== EXERCISE ==
Only those lines from the one with "Task: Expand the metric" through the last line of the material belong in the answer, each repeated exactly.

______________________________

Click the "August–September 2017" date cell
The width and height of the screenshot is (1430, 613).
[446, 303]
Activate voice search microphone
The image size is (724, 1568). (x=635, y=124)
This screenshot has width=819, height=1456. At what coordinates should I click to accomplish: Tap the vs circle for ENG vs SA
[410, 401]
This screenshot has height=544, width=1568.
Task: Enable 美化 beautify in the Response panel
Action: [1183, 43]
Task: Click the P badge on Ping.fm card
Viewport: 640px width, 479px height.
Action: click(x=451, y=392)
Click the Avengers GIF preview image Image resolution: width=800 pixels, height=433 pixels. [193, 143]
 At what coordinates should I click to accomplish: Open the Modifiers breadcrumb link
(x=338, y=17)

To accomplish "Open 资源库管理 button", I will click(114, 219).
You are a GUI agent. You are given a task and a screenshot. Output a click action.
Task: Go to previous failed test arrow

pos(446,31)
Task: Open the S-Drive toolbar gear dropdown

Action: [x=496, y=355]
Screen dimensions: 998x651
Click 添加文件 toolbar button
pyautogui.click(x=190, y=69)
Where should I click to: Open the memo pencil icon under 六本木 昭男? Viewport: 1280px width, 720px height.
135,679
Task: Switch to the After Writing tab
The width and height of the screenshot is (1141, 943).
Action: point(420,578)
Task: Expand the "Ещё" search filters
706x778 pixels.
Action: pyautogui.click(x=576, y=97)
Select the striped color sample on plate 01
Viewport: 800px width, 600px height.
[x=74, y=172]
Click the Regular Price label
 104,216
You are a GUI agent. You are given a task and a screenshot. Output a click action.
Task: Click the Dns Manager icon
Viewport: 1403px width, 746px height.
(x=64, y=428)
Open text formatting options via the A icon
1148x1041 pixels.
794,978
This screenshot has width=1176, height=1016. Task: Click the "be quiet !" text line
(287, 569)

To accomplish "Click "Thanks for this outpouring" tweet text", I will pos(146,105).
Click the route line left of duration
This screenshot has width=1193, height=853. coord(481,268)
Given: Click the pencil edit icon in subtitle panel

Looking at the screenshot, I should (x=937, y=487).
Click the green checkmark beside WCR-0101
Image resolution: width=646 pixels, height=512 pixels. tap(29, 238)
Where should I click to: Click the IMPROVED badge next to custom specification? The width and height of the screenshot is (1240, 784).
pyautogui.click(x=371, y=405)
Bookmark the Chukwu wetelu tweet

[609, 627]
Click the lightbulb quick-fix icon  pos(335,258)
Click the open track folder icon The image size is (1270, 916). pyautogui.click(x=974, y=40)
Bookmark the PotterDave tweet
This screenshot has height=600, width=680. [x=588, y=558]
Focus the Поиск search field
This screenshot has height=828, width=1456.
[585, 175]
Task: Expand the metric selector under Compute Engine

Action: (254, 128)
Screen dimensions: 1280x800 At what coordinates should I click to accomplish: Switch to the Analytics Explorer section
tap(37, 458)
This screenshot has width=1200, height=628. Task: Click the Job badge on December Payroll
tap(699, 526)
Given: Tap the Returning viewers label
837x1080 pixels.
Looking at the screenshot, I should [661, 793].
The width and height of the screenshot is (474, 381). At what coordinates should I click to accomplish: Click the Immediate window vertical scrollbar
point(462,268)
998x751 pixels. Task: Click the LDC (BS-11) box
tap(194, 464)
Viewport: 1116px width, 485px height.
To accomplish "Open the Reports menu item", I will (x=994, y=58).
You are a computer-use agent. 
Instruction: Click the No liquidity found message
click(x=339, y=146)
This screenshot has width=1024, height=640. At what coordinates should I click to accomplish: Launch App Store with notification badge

______________________________

== WRITTEN RESPONSE ==
Task: Expand the metric selector under Compute Engine

Action: (254, 128)
Screen dimensions: 1280x800 At what coordinates should I click to accomplish: Switch to the Analytics Explorer section
tap(37, 458)
This screenshot has width=1200, height=628. Task: Click the Job badge on December Payroll
tap(699, 526)
Given: Tap the Returning viewers label
837x1080 pixels.
Looking at the screenshot, I should [661, 793].
The width and height of the screenshot is (474, 381). At what coordinates should I click to accomplish: Click the Immediate window vertical scrollbar
point(462,268)
998x751 pixels. Task: Click the LDC (BS-11) box
tap(194, 464)
Viewport: 1116px width, 485px height.
To accomplish "Open the Reports menu item", I will (x=994, y=58).
You are a computer-use agent. 
Instruction: Click the No liquidity found message
click(x=339, y=146)
This screenshot has width=1024, height=640. At what coordinates should I click to accomplish: Launch App Store with notification badge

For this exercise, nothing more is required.